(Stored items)
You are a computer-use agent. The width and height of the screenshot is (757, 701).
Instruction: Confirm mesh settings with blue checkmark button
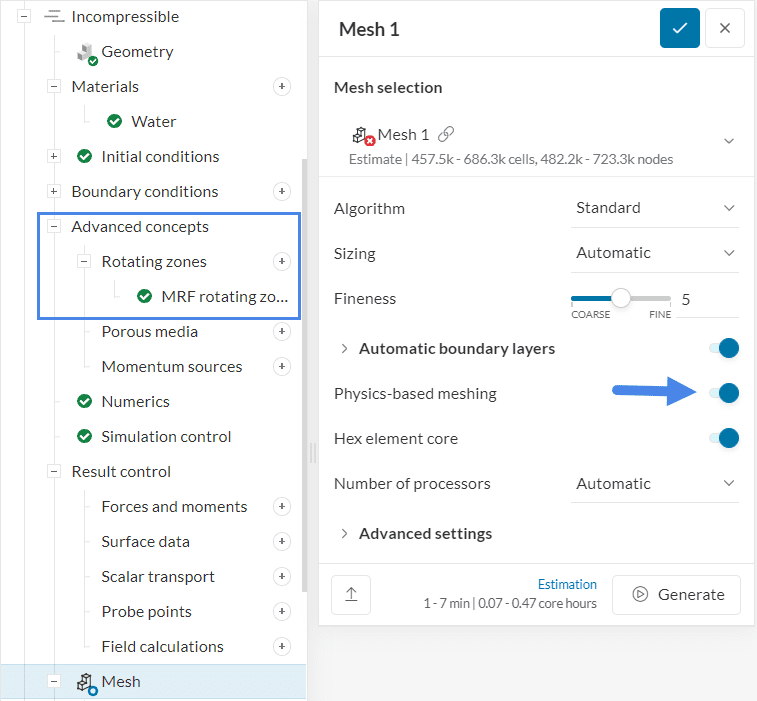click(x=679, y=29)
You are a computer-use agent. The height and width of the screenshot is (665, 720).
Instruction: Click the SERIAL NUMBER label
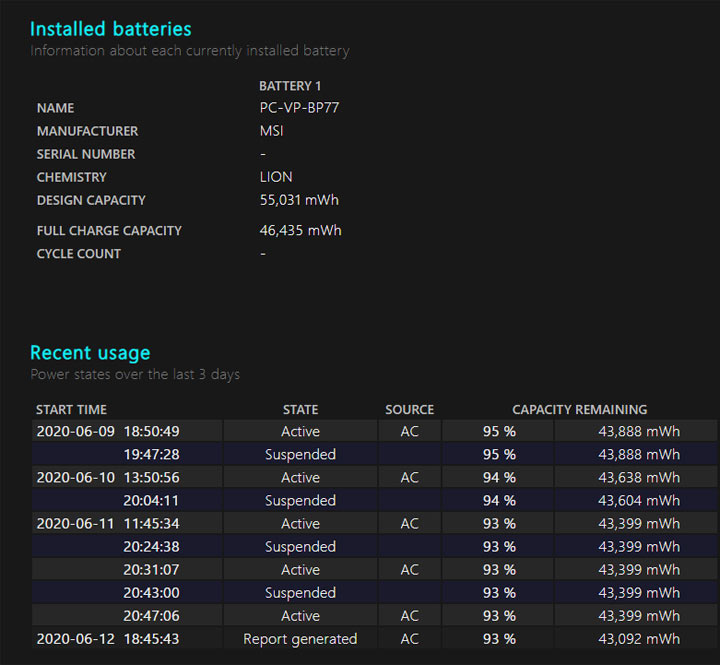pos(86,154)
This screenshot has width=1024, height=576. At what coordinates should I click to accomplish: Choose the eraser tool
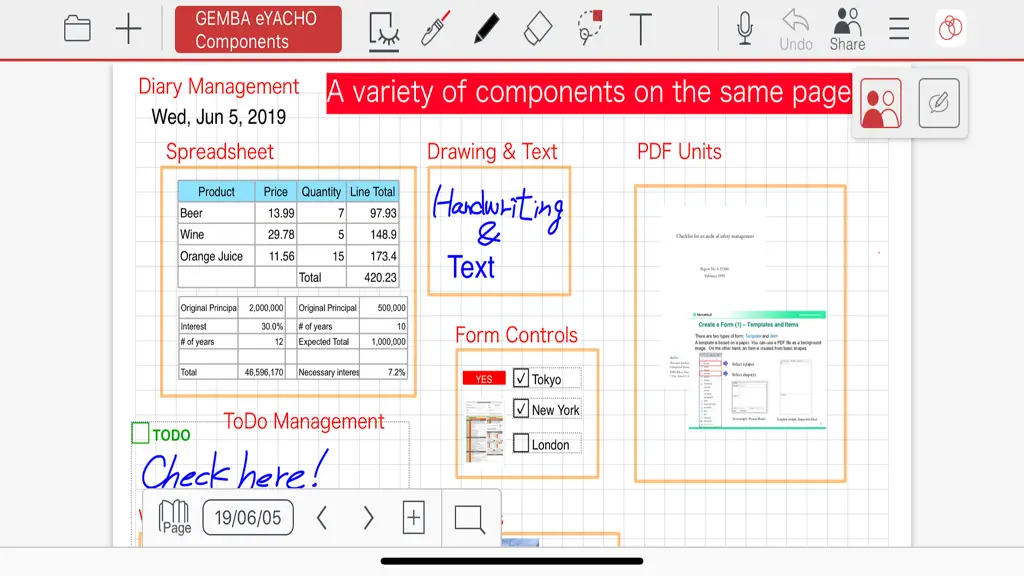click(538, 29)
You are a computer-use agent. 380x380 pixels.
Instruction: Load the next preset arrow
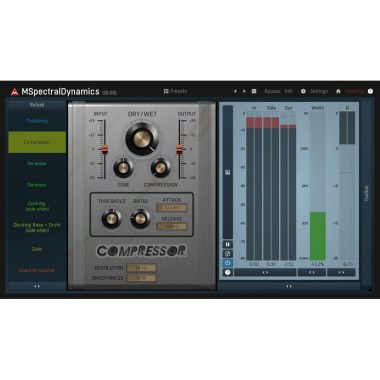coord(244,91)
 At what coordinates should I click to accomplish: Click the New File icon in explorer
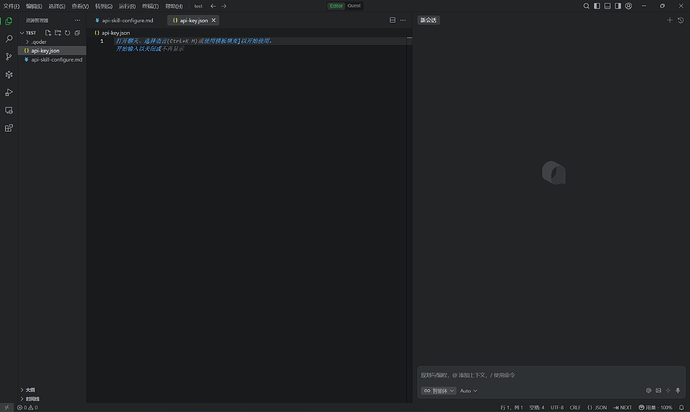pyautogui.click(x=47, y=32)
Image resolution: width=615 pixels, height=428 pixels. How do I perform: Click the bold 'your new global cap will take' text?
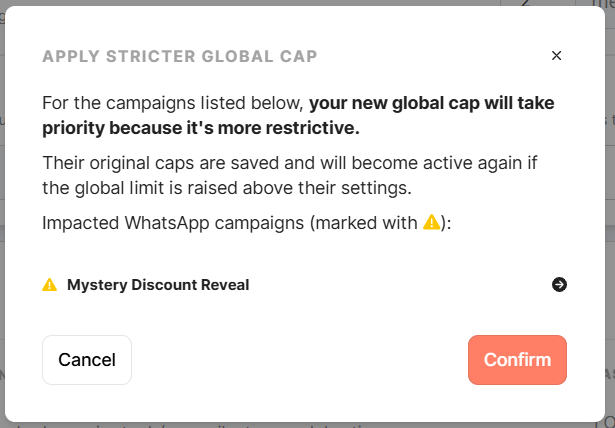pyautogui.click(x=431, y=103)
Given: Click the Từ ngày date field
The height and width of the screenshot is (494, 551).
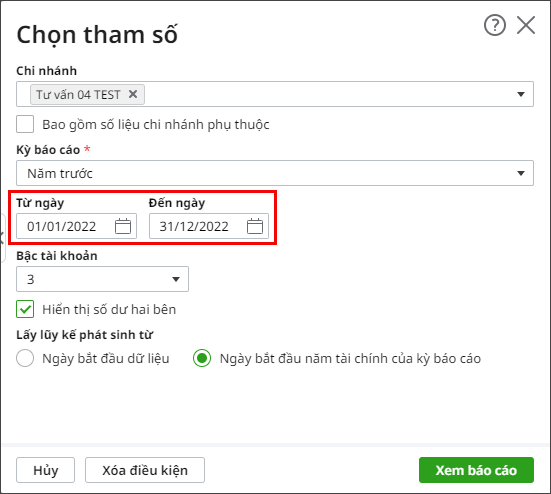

WHAT IS NEEDED = Transcribe, without alteration, each line from the one with "Image resolution: width=615" through the last line of the data; no pictures belong in the copy.

ANSWER SPACE =
Image resolution: width=615 pixels, height=428 pixels. How do I perform: Click the bold 'your new global cap will take' text?
pyautogui.click(x=431, y=103)
Given: Click the Từ ngày date field
The height and width of the screenshot is (494, 551).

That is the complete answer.